** Opening Data supplied block **

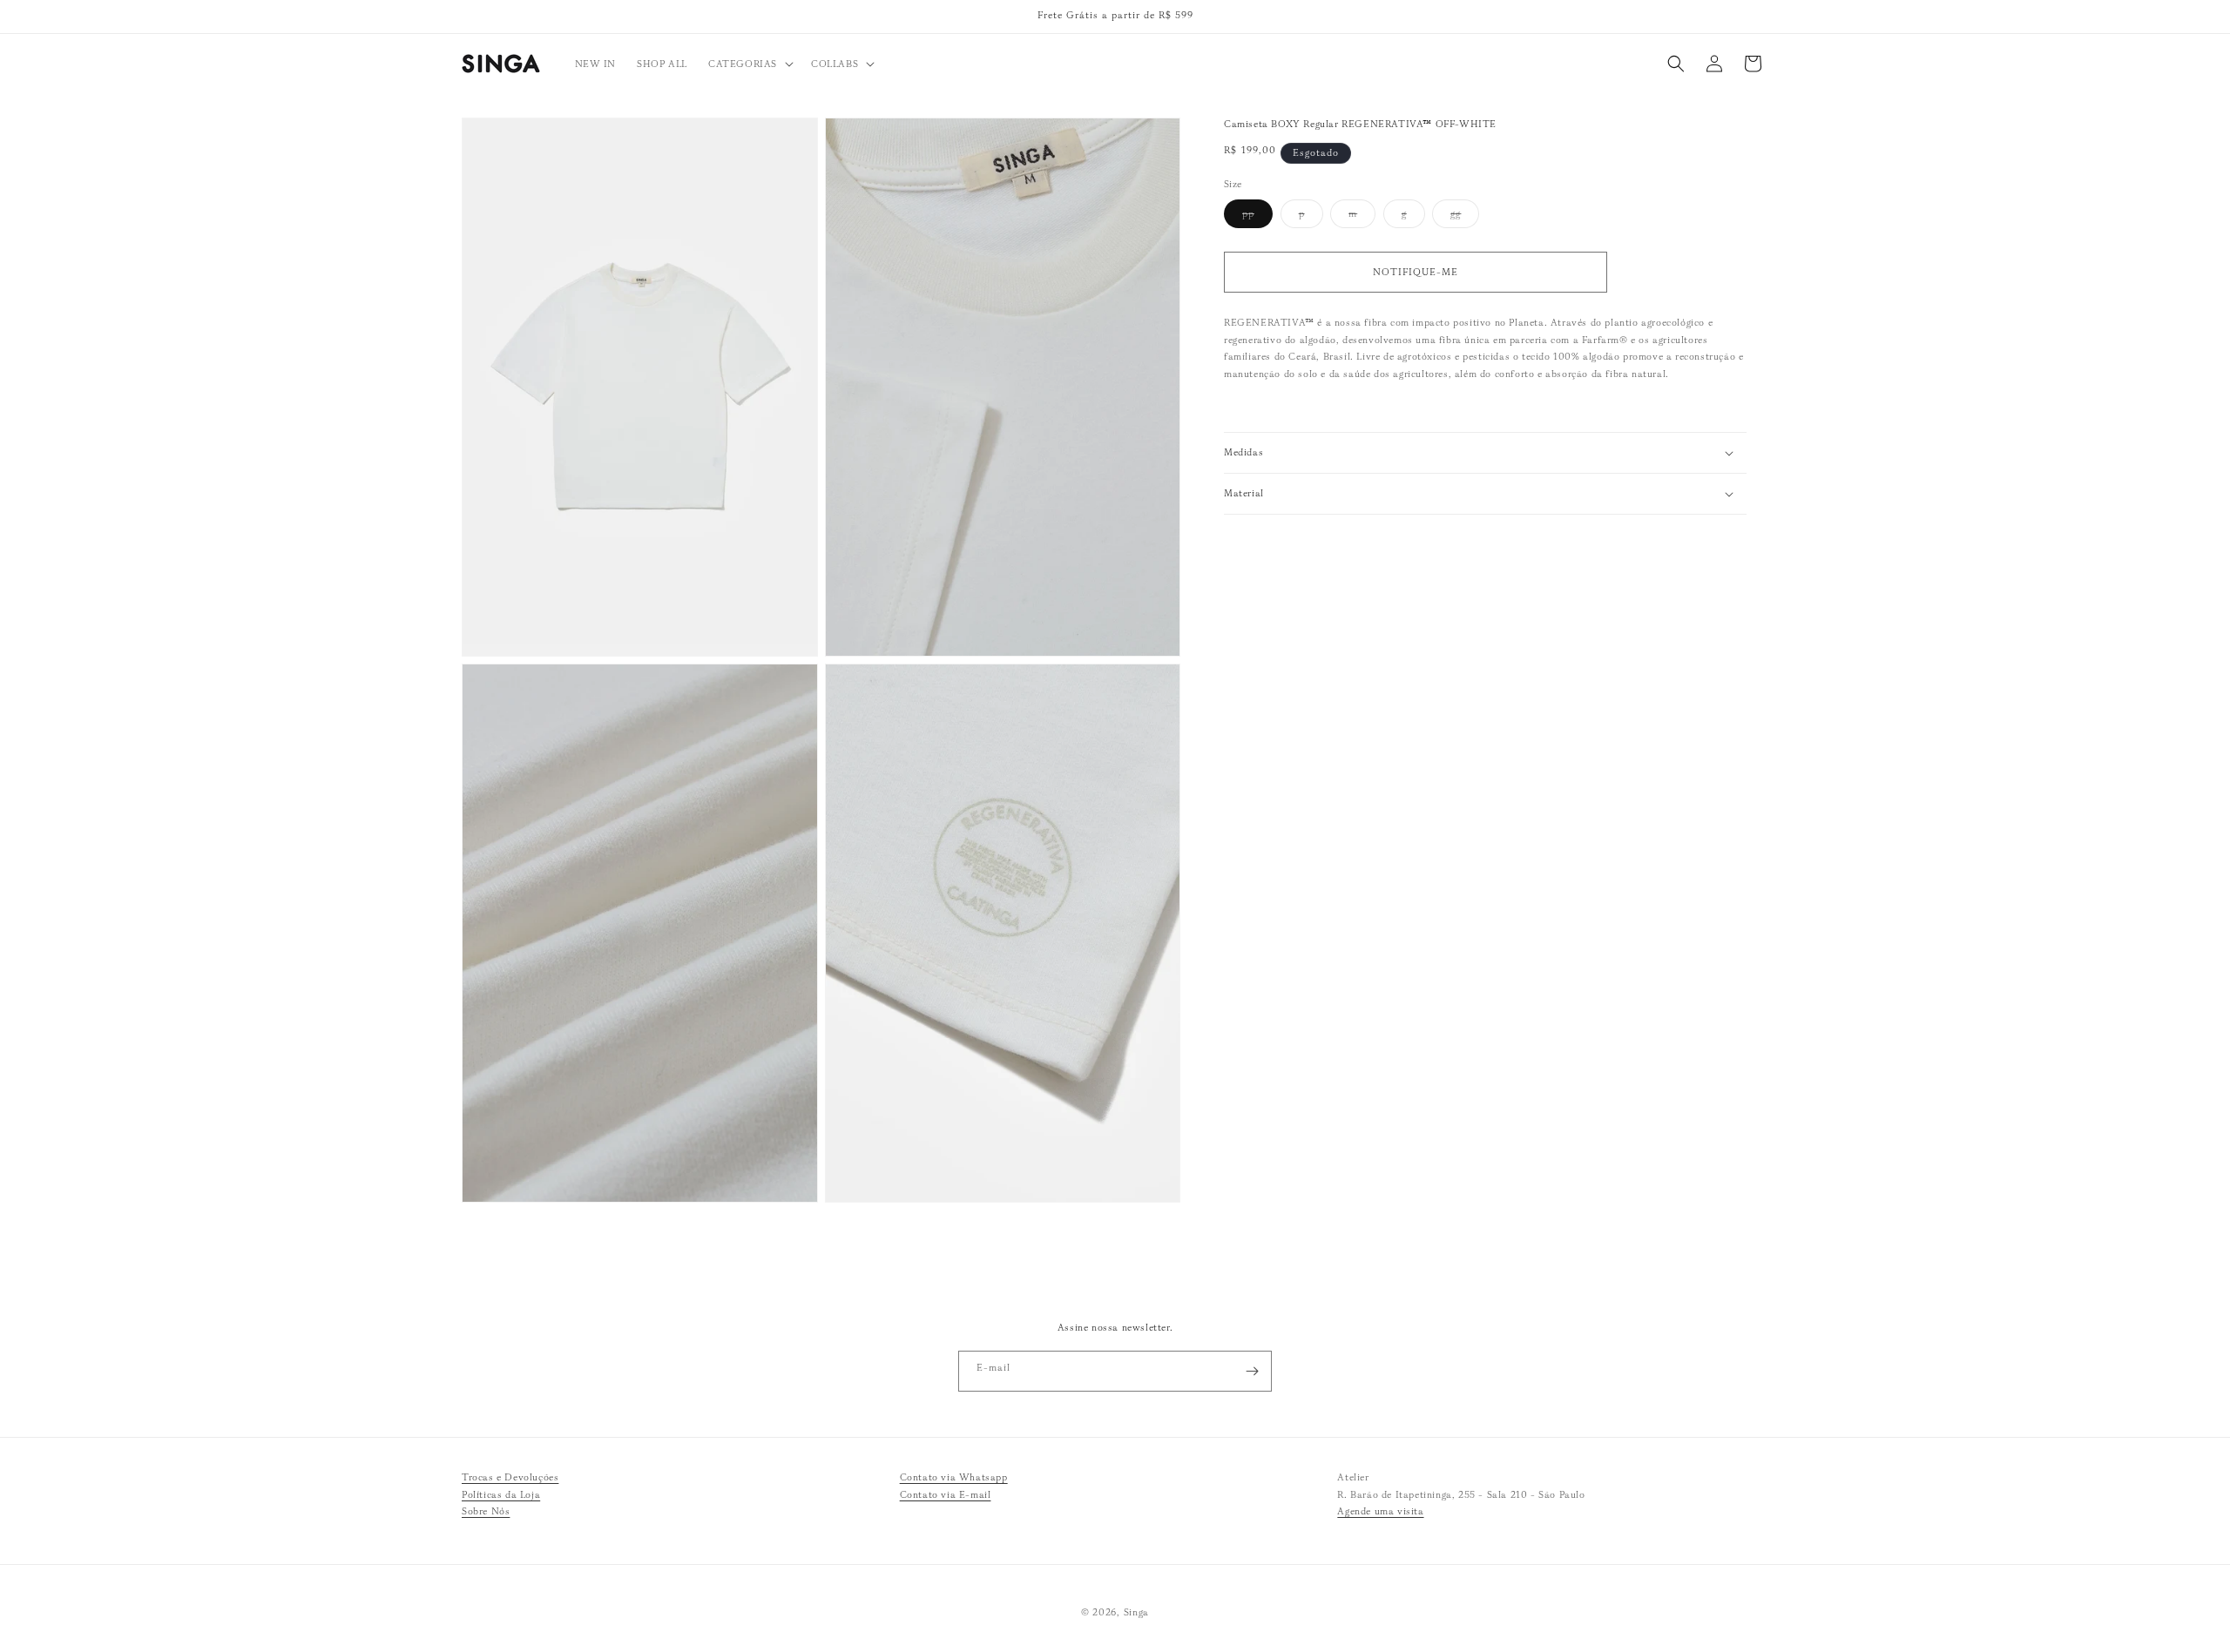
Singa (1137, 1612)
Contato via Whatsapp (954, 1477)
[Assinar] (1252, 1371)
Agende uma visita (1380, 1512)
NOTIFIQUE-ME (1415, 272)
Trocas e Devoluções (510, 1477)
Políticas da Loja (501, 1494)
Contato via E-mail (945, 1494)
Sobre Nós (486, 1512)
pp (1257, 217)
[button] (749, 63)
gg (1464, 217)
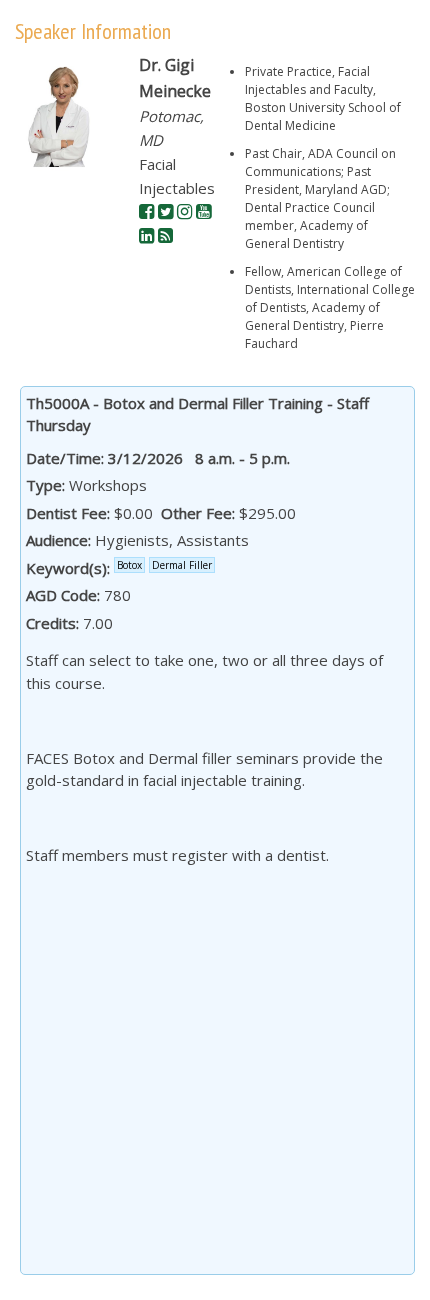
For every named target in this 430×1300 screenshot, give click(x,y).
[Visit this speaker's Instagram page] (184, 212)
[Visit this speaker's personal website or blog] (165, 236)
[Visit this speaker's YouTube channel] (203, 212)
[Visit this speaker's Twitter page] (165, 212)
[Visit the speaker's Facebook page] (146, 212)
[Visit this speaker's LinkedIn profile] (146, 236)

** Closing Data supplied block **
** Opening Data supplied block **

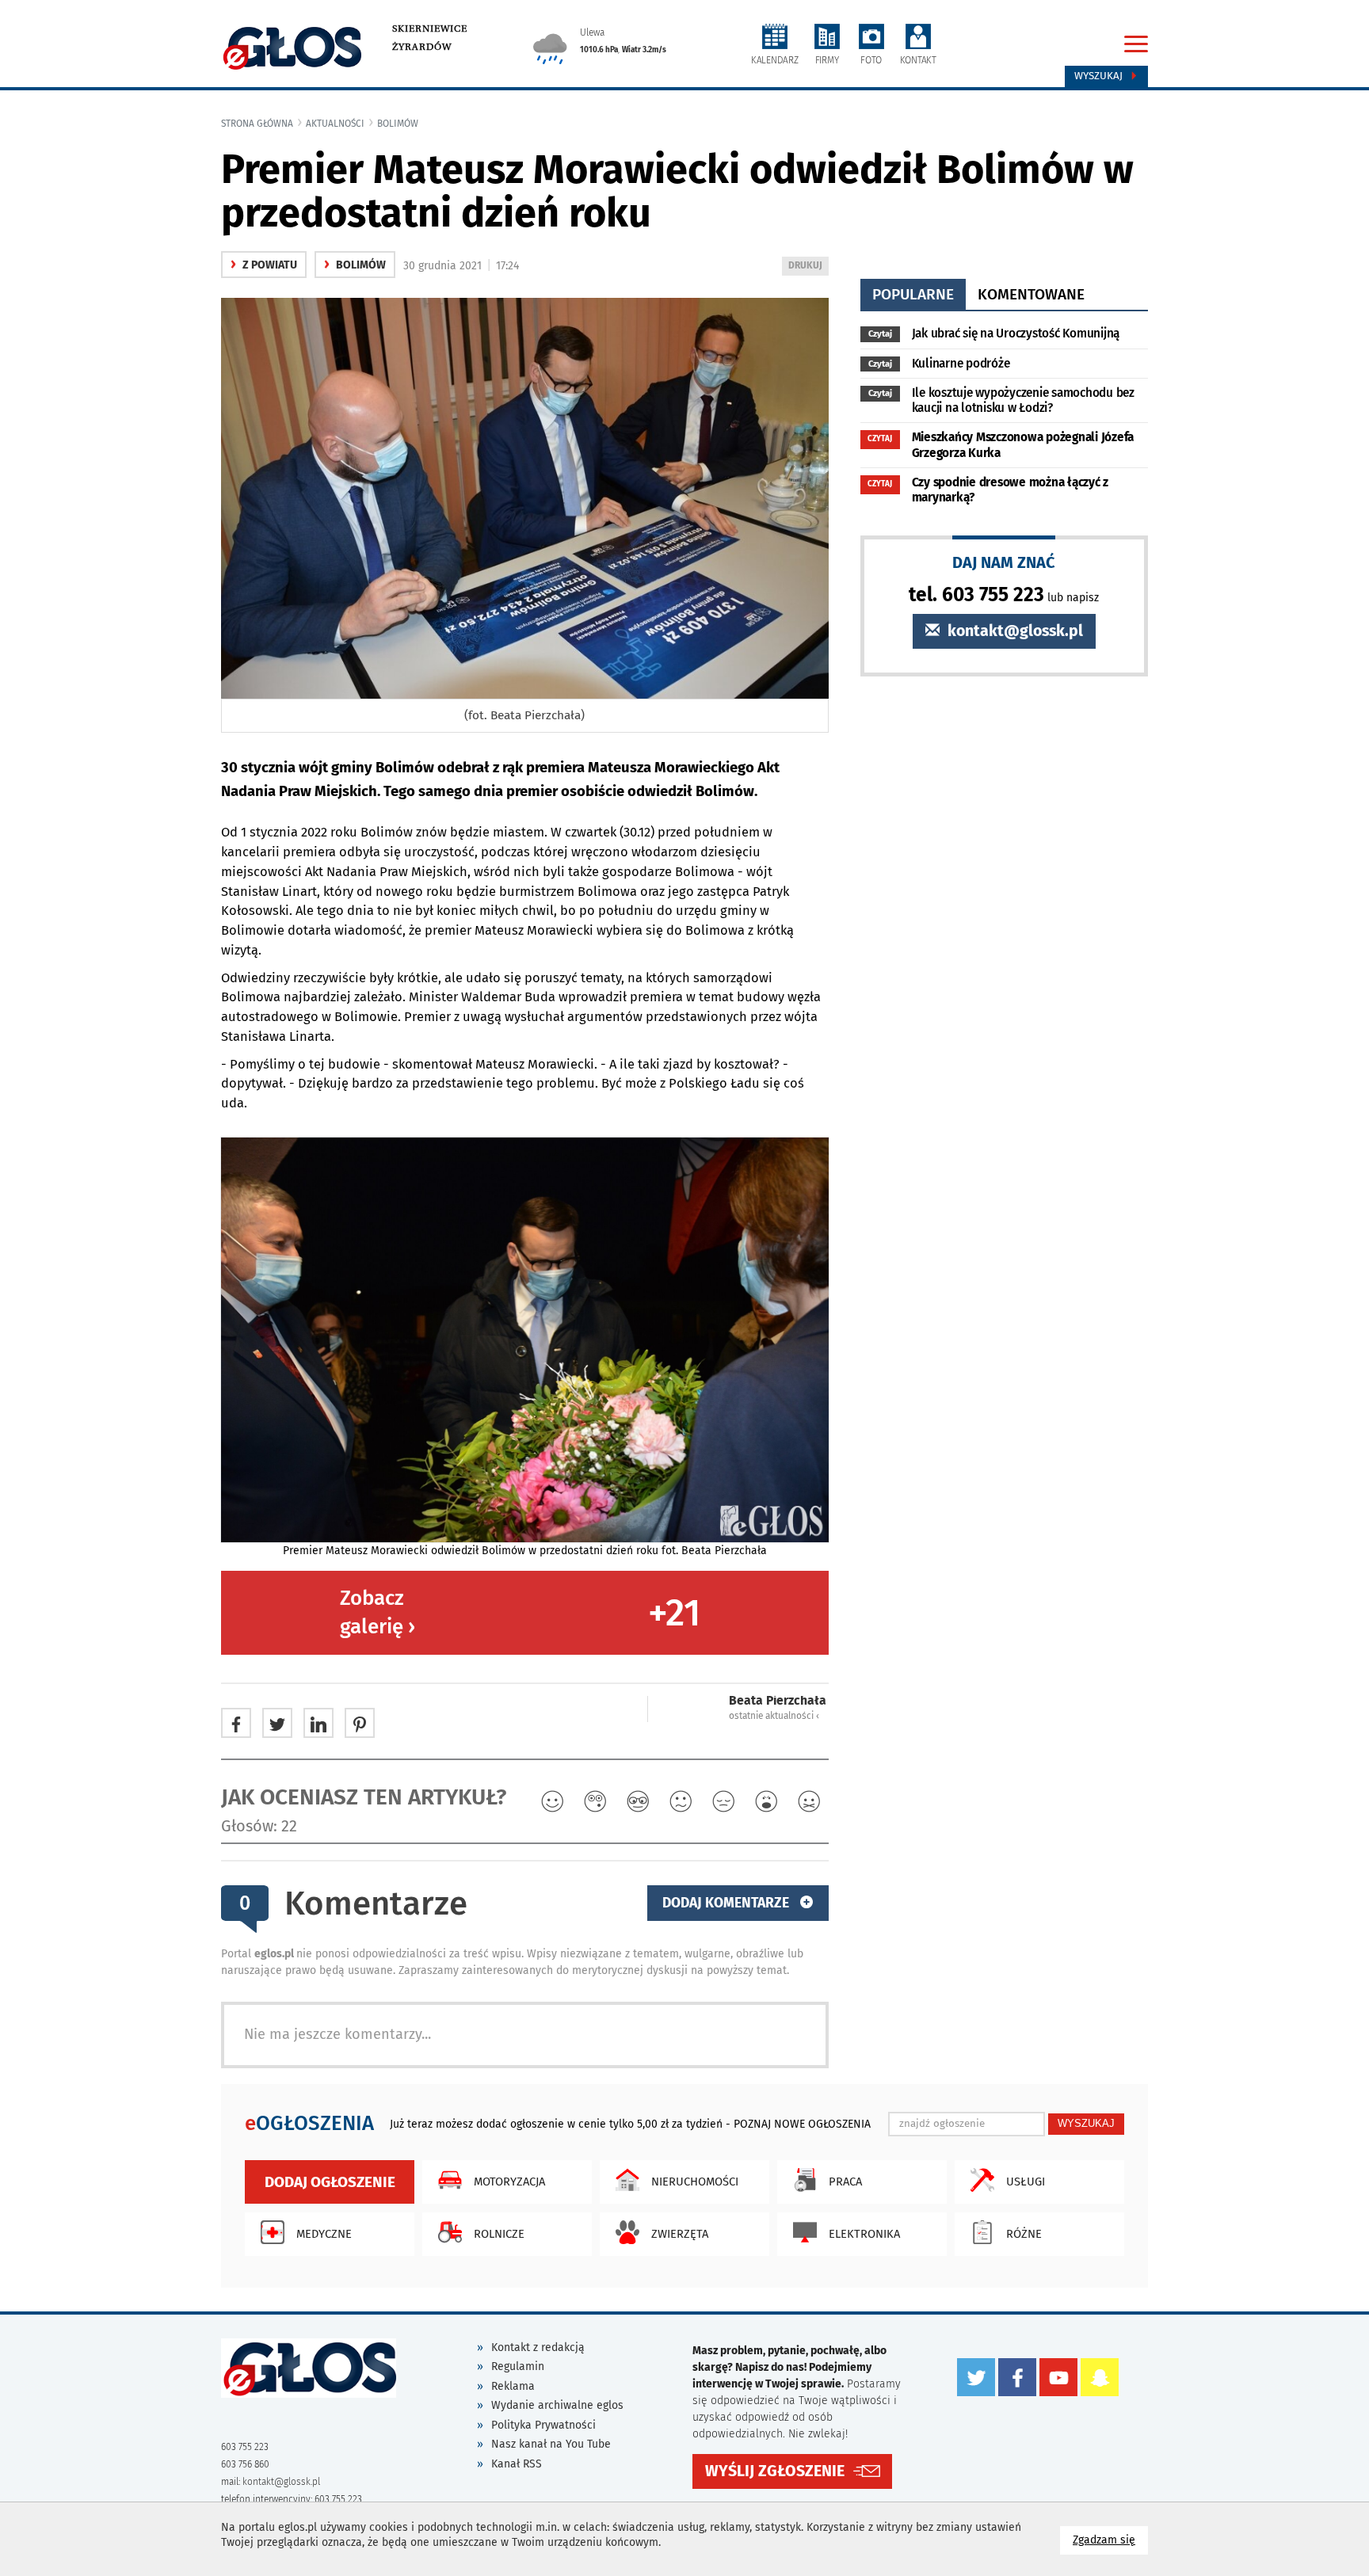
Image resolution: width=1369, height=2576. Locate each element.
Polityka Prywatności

** Closing Data supplied block **
** Opening Data supplied block **

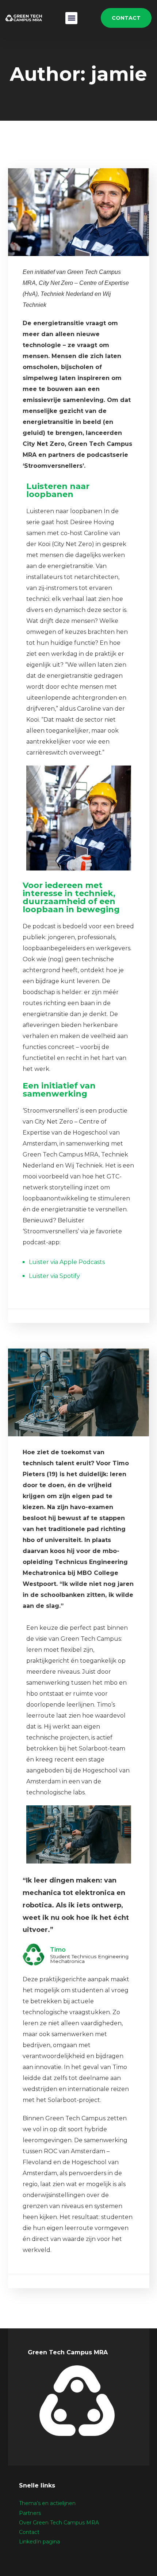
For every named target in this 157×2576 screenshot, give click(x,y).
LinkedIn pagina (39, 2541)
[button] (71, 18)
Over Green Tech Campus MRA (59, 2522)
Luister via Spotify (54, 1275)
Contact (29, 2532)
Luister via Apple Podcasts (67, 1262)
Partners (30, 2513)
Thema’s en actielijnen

** Closing Data supplied block **

What you have to do
Filter the listing above by the word "speaker"; copy each line that passes.

Result
[Visit this speaker's Instagram page] (184, 212)
[Visit this speaker's personal website or blog] (165, 236)
[Visit this speaker's YouTube channel] (203, 212)
[Visit this speaker's Twitter page] (165, 212)
[Visit the speaker's Facebook page] (146, 212)
[Visit this speaker's LinkedIn profile] (146, 236)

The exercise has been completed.